(Passage shown):
'''

Online social care support needs improvements
New survey shows half of councils do a good job with website information, but there are significant problems around findability in Google searches
Half of local authorities are providing good online support for social care, but there are problems around findability in Google searches, according to the latest survey report by the Better Connected programme of public sector IT association Socitm.
It carried out the surveys – covering 206 councils in total – to assess the impact of the Care Act on council’s online services, focusing on two areas: finding local care services, and the assessment by councils of care needs for elderly people. The topics and question sets were developed with the older people’s charity Independent Age.
Both revealed that about 50% of councils provided a good or very good service through their websites, up from around a third during the previous rounds of surveys on social care.
But Socitm said that most people begin the process with an internet search and that there are concerns around how easy it is to find the services through Google.
Higher failure rate
Using the search phrase “XYZ council social care assessment for elderly person” an unusually high proportion of sites – more than 10% – were not found, when for most Better Connected surveys the percentage is lower than 3%.

'''

(Exercise):
Say whether each of the following statements agrees with the article on online social care support. Answer yes or no, and quote exactly the words of the article that decide it.
1. The surveys covered 206 councils in total.
2. In the latest surveys, about a third of councils provided a good or very good service through their websites.
3. For most Better Connected surveys, more than 10% of sites are not found.

(Record excerpts):

'''

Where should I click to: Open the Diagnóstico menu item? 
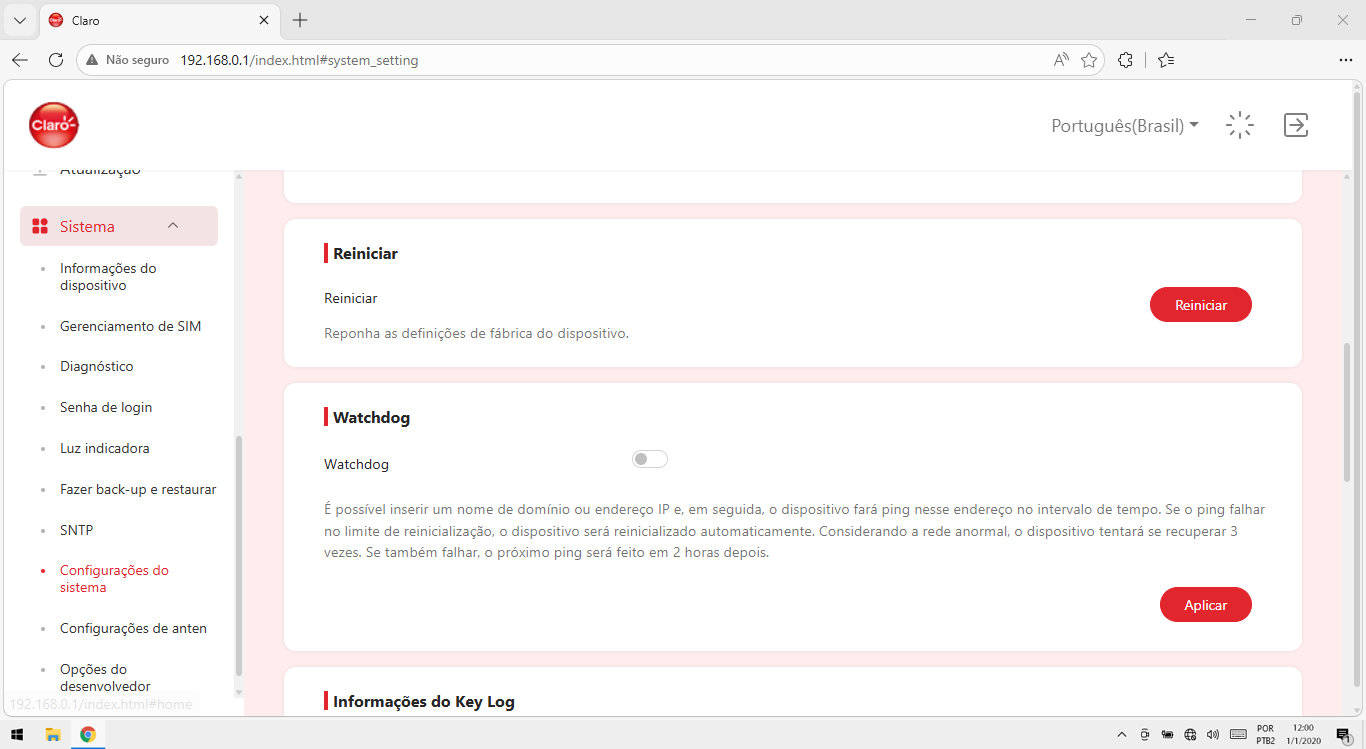click(x=97, y=367)
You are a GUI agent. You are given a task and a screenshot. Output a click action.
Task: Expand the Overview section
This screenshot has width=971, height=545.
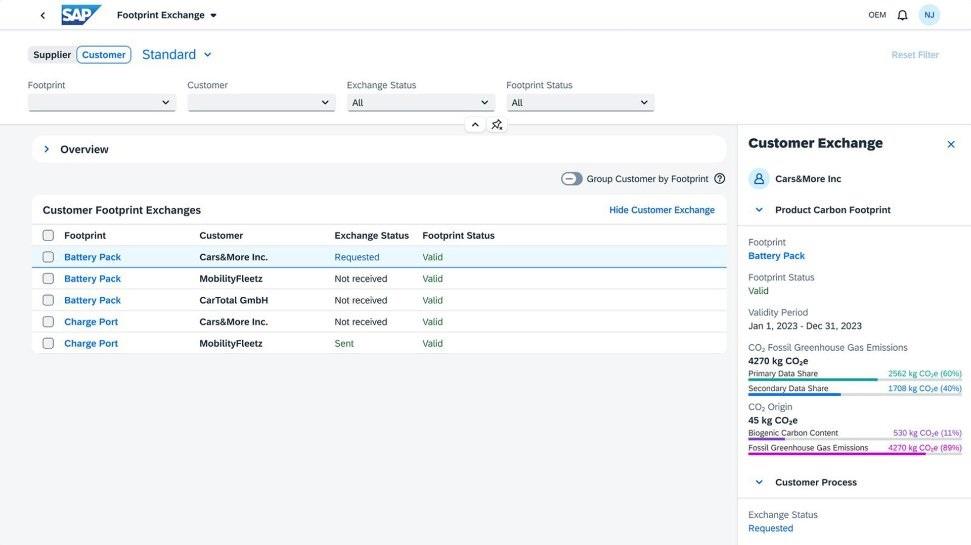pos(46,149)
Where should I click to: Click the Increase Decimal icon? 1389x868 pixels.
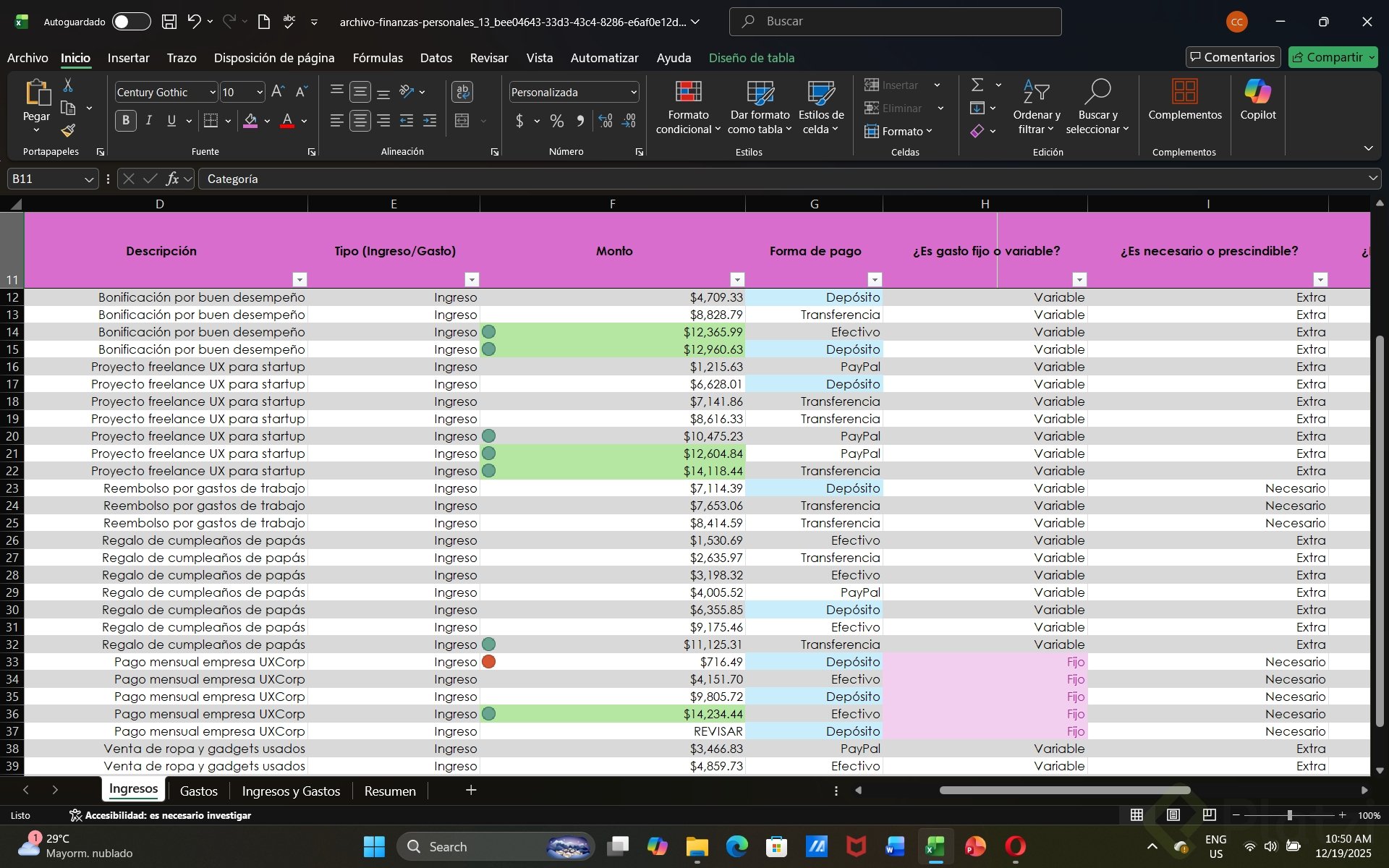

'''

(Exercise solution):
1. Yes: "covering 206 councils in total"
2. No: "about 50% of councils provided a good or very good service through their websites, up from around a third during the previous rounds of surveys on social care"
3. No: "for most Better Connected surveys the percentage is lower than 3%"